→ SOURCE:
Member of the Oregon House of Representatives from the 36th district
- In office January 12, 2013 – January 16, 2020
- Preceded by: Mary Nolan
- Succeeded by: Akasha Lawrence-Spence

Personal details
- Born: November 16, 1973 (age 52) Washington County, Oregon, U.S.
- Party: Democratic
- Education: University of Oregon (BA) Willamette University (JD)

= Jennifer Williamson =

American politician

Jennifer Williamson (born 1973) is an American attorney, Democratic politician, and political strategist who represented Oregon's 36th District in the Oregon House of Representatives. She served as Majority Leader from 2015 to 2019.

==Early life and education==
Born in Washington County, Oregon, Williamson graduated from the University of Oregon, and received a J.D. degree from Willamette University College of Law.

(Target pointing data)
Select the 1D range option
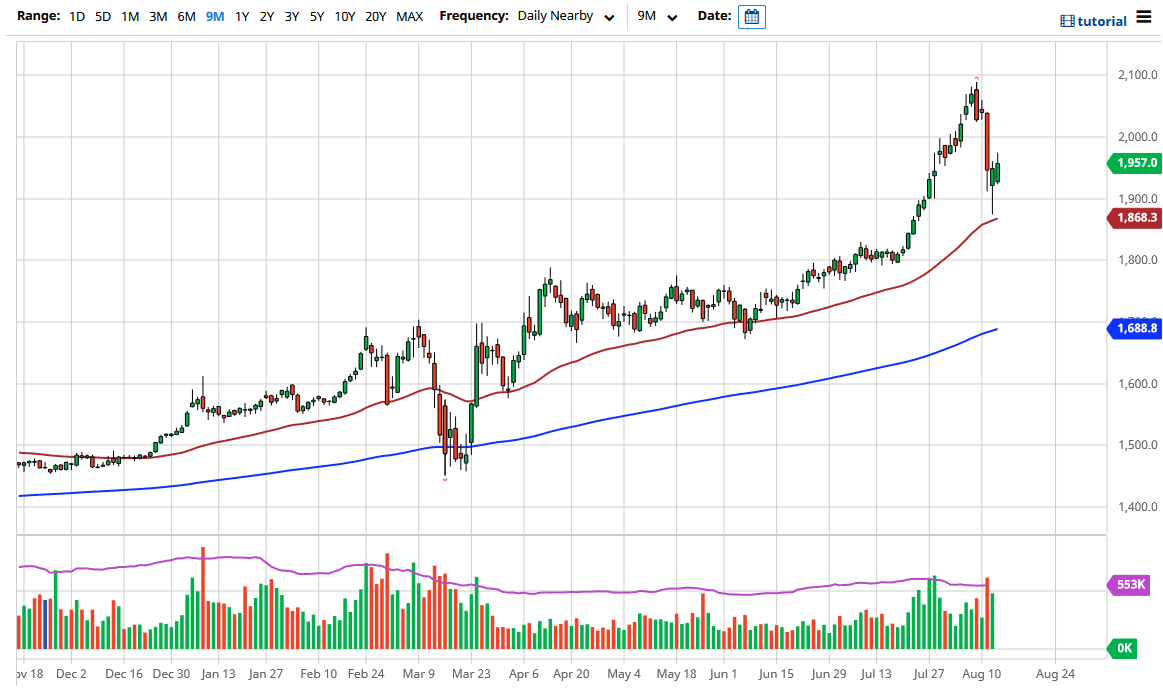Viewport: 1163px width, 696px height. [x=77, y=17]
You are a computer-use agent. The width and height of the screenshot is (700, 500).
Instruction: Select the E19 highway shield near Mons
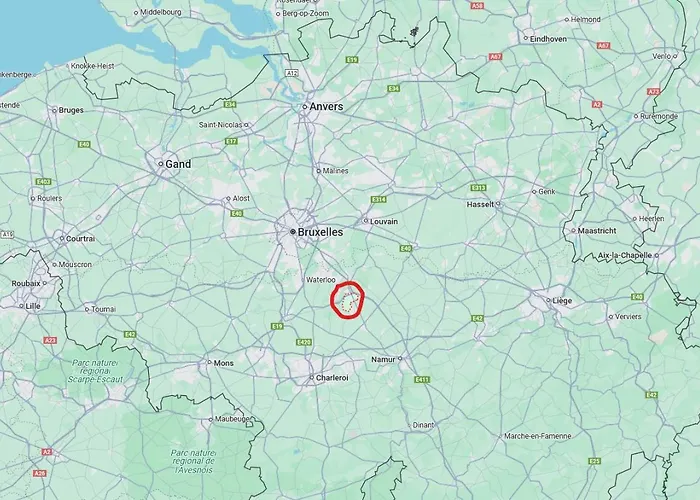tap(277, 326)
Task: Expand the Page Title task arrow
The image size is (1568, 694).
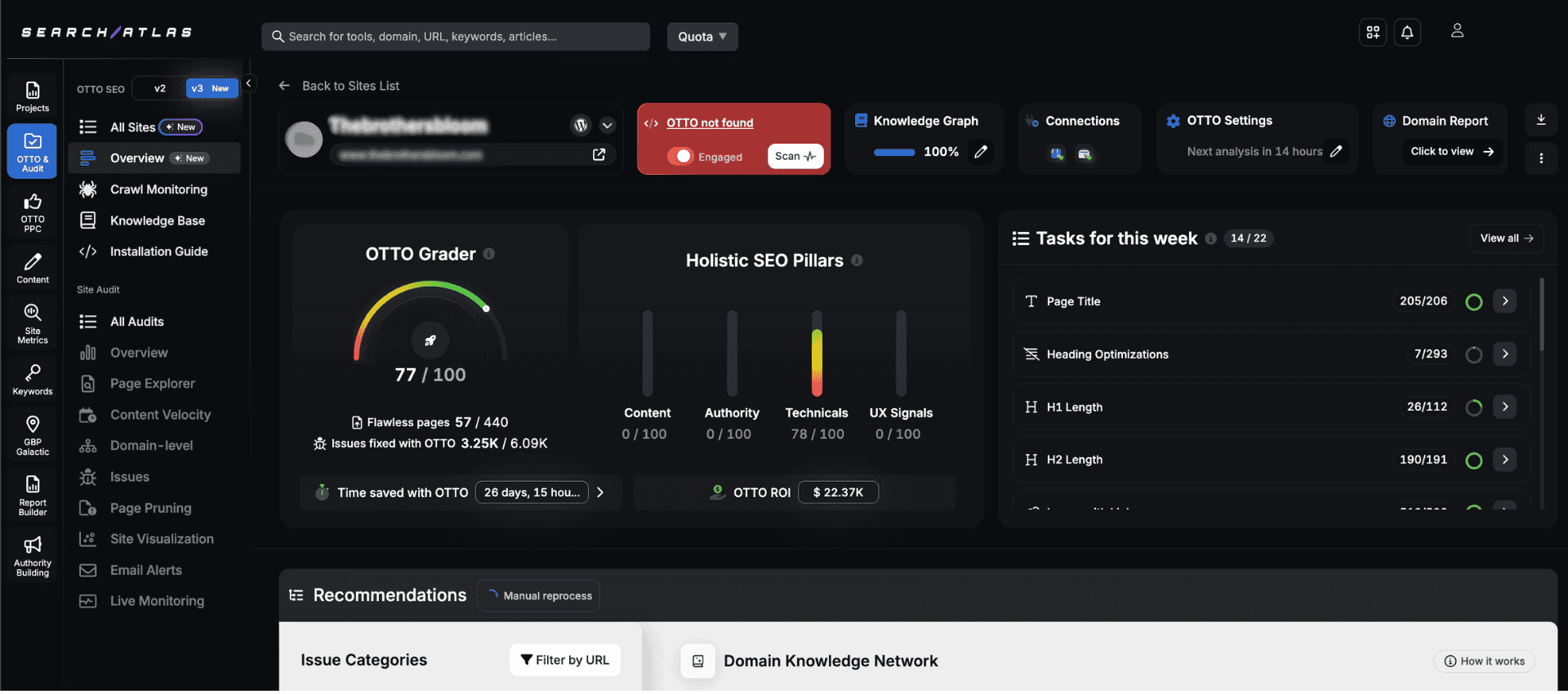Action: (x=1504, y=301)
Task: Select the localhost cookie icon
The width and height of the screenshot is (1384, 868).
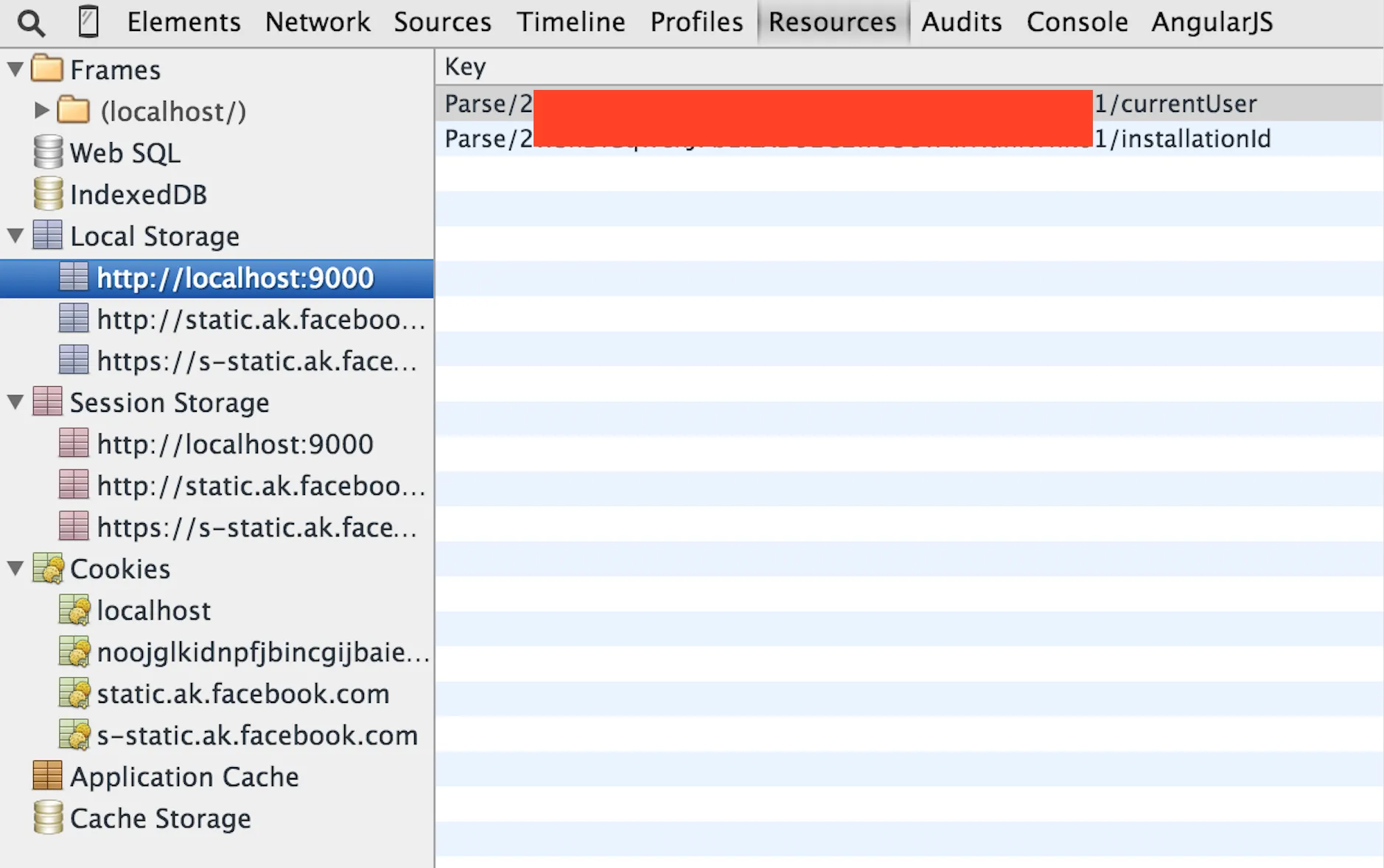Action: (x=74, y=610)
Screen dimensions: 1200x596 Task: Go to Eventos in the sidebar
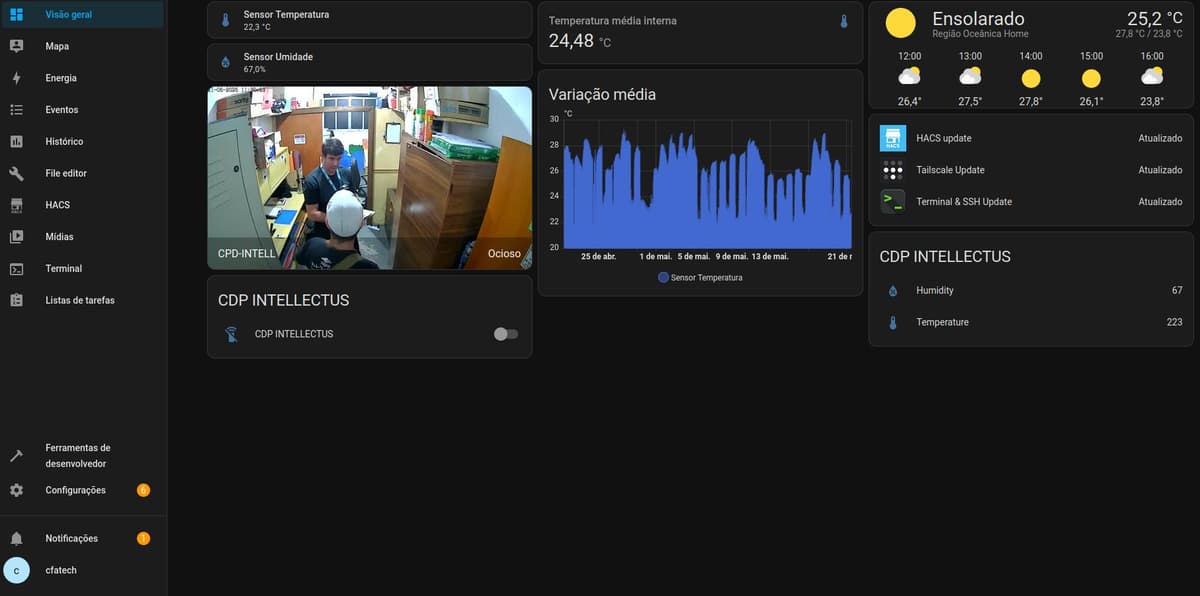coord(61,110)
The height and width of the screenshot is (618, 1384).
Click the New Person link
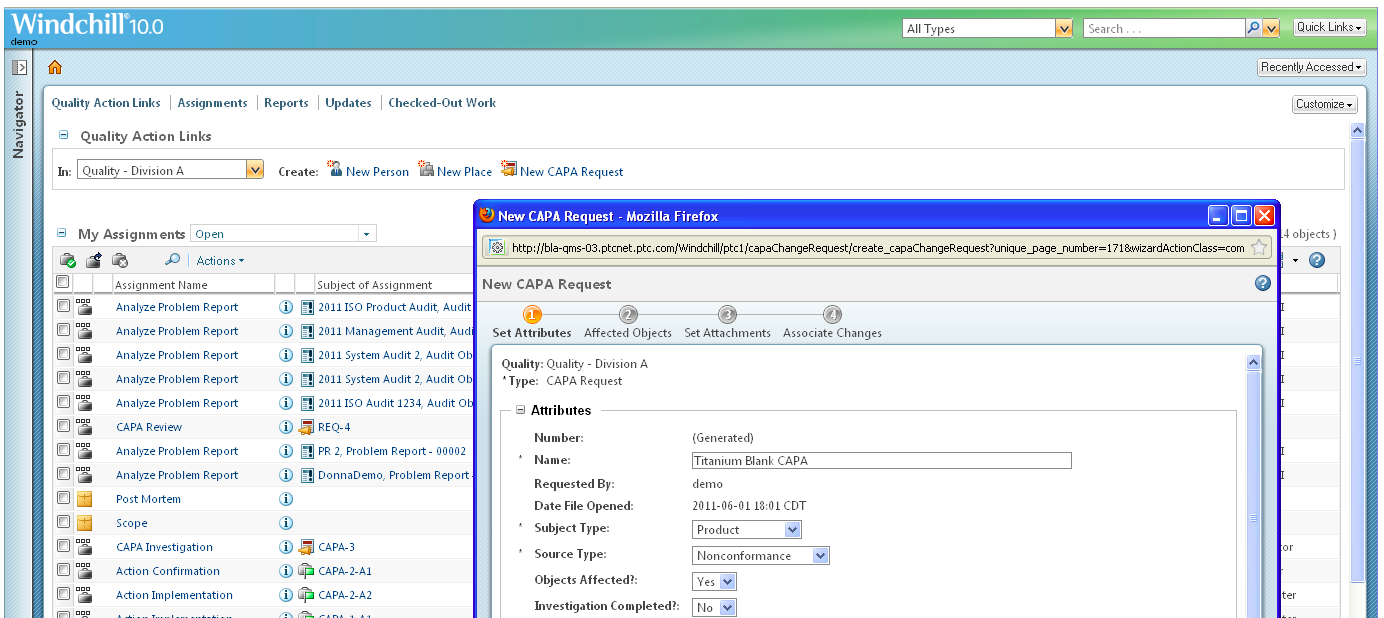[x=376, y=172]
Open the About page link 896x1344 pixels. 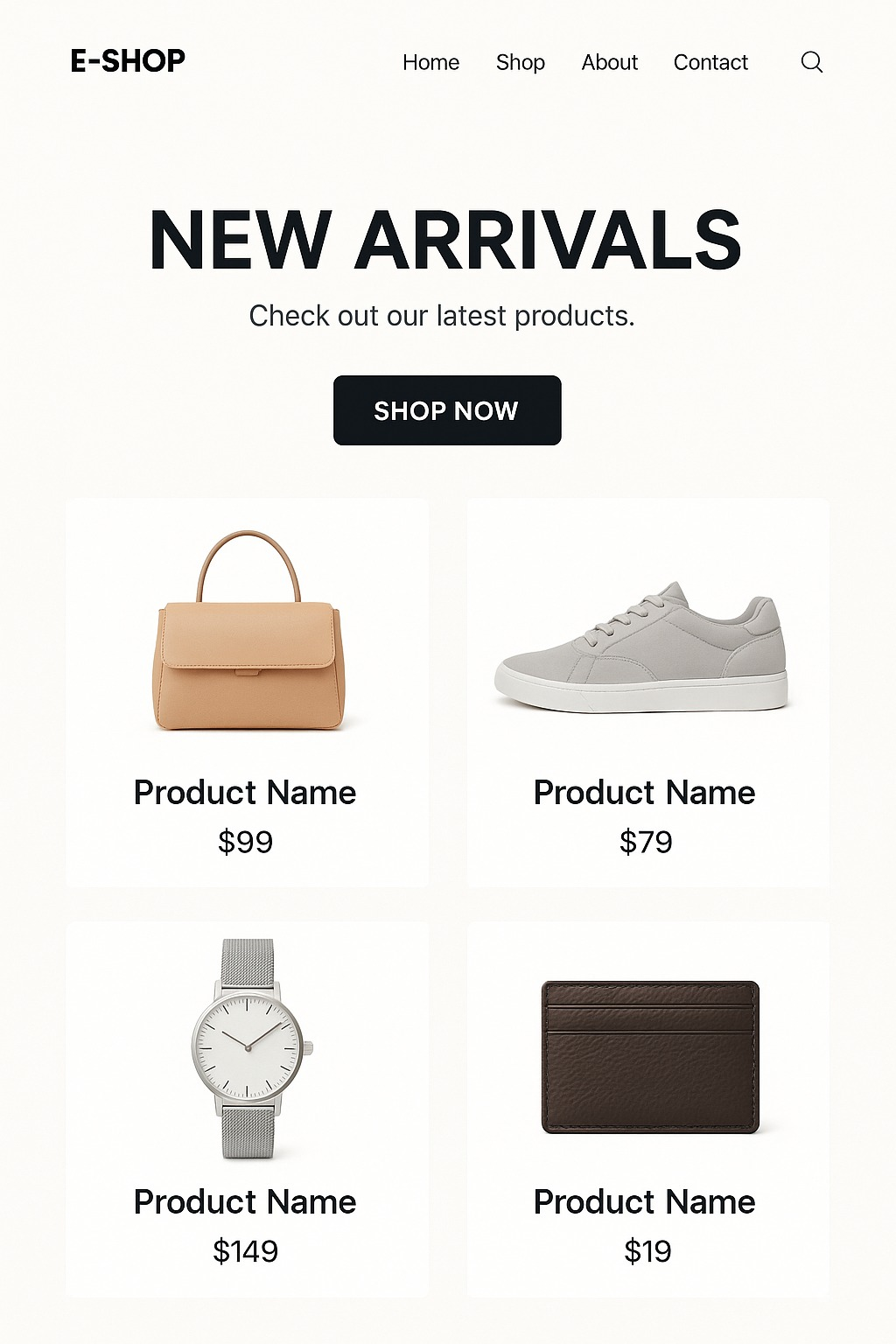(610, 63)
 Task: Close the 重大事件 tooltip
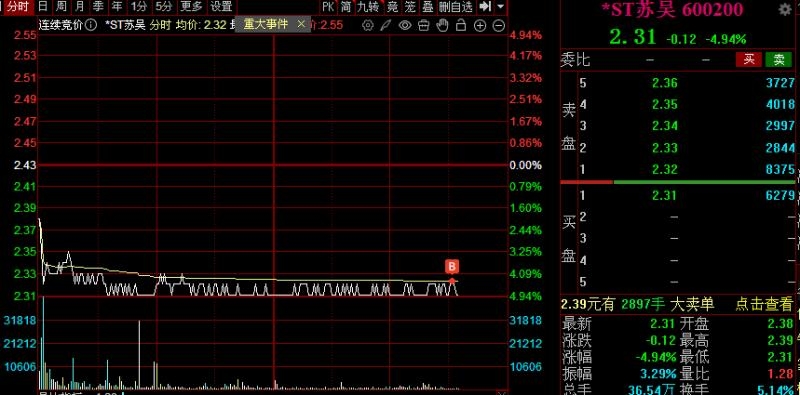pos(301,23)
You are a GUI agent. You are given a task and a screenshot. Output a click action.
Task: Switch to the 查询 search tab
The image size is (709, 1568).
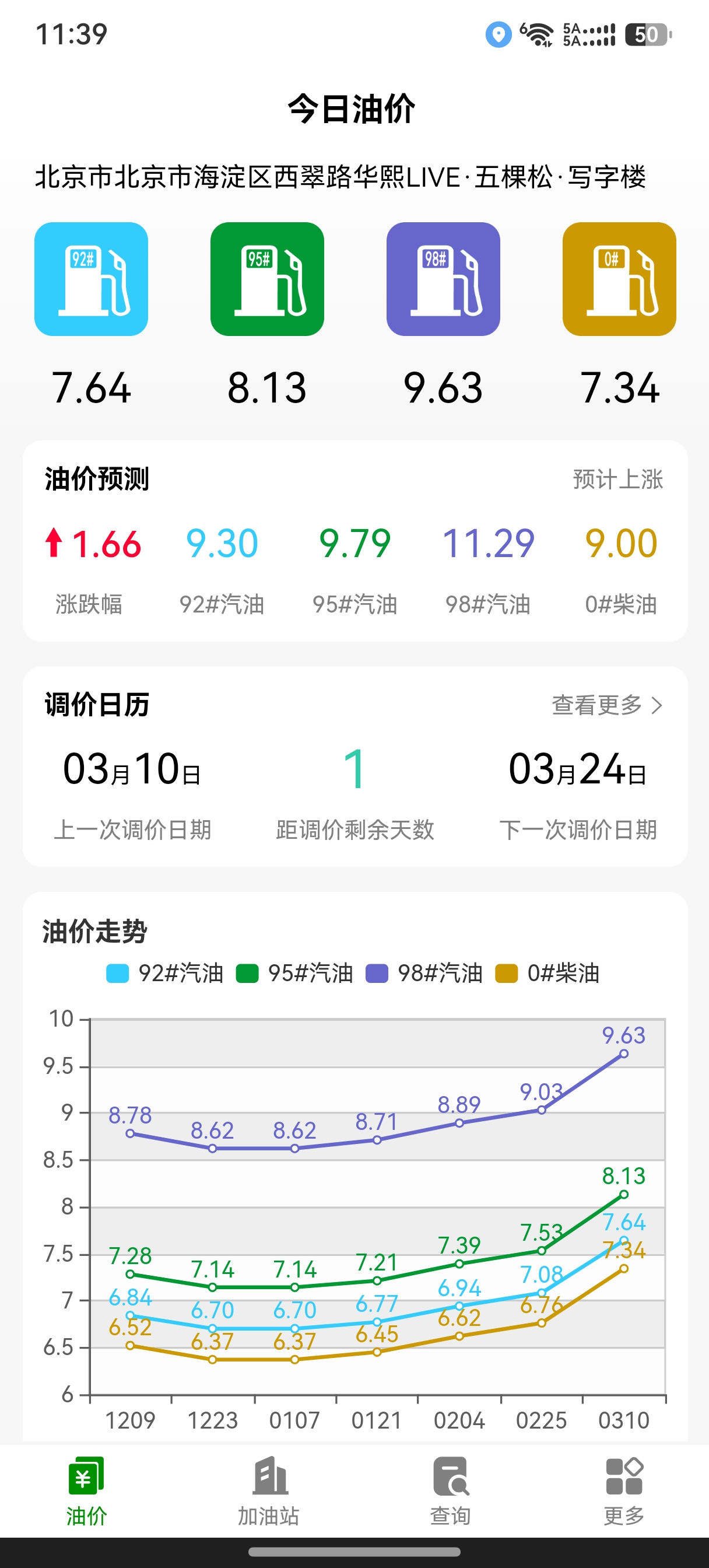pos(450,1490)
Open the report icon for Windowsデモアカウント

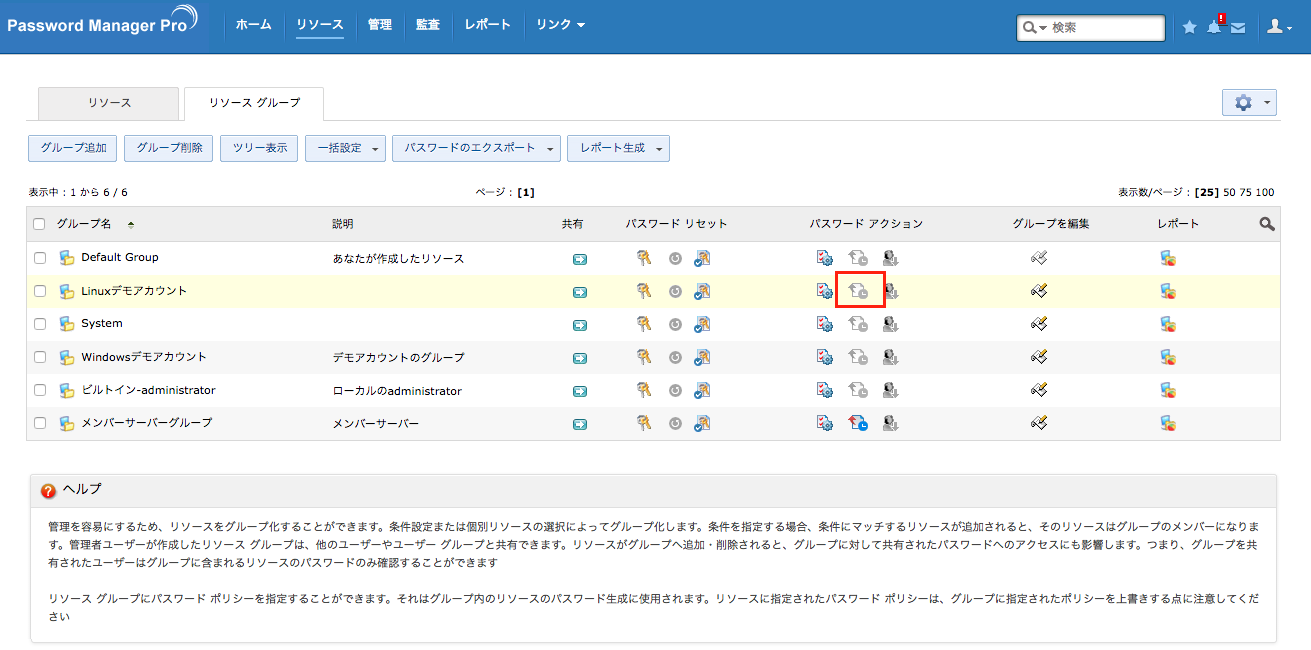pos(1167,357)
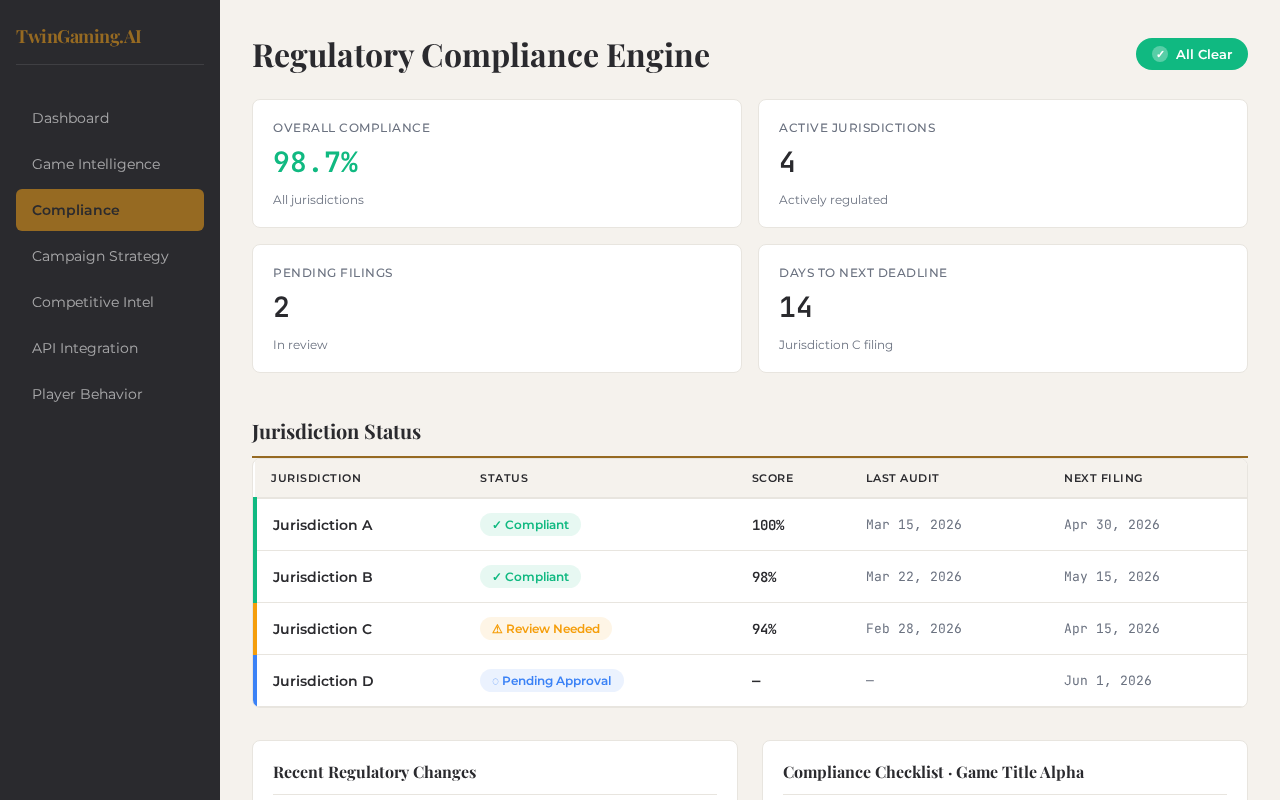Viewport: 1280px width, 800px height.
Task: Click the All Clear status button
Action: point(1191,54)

→ GOALS:
**1.** List every person named in the Jennifer Williamson profile.
**2.** Reproduce the Jennifer Williamson profile between "- Party: Democratic" and "2015 to 2019.", inclusive, switching "political strategist" to "campaign consultant".
**3.** Carry on writing the Jennifer Williamson profile, starting right after its final sentence.
None of this work relies on the material.

→ THE RESULTS:
**1.** Jennifer Williamson, Mary Nolan, Akasha Lawrence-Spence

**2.**
- Party: Democratic
- Education: University of Oregon (BA) Willamette University (JD)

= Jennifer Williamson =

American politician

Jennifer Williamson (born 1973) is an American attorney, Democratic politician, and campaign consultant who represented Oregon's 36th District in the Oregon House of Representatives. She served as Majority Leader from 2015 to 2019.

**3.**
==Political career==
In 2012, she defeated Sharon Meieran in the Democratic primary to replace state representative Mary Nolan.

Williamson was named a 2014 Aspen Institute Rodel Fellow.

On February 10, 2020, Williamson abruptly dropped out of the race for Oregon Secretary of State in response to allegations of unusual campaign spending while an Oregon House member. Williamson has defended her campaign expenditures as legal under Oregon campaign finance laws and ethics regulations.

Williamson currently works for political consulting and government affairs firm Swift Public Affairs. She previously served as the interim executive director for Planned Parenthood Advocates of Oregon.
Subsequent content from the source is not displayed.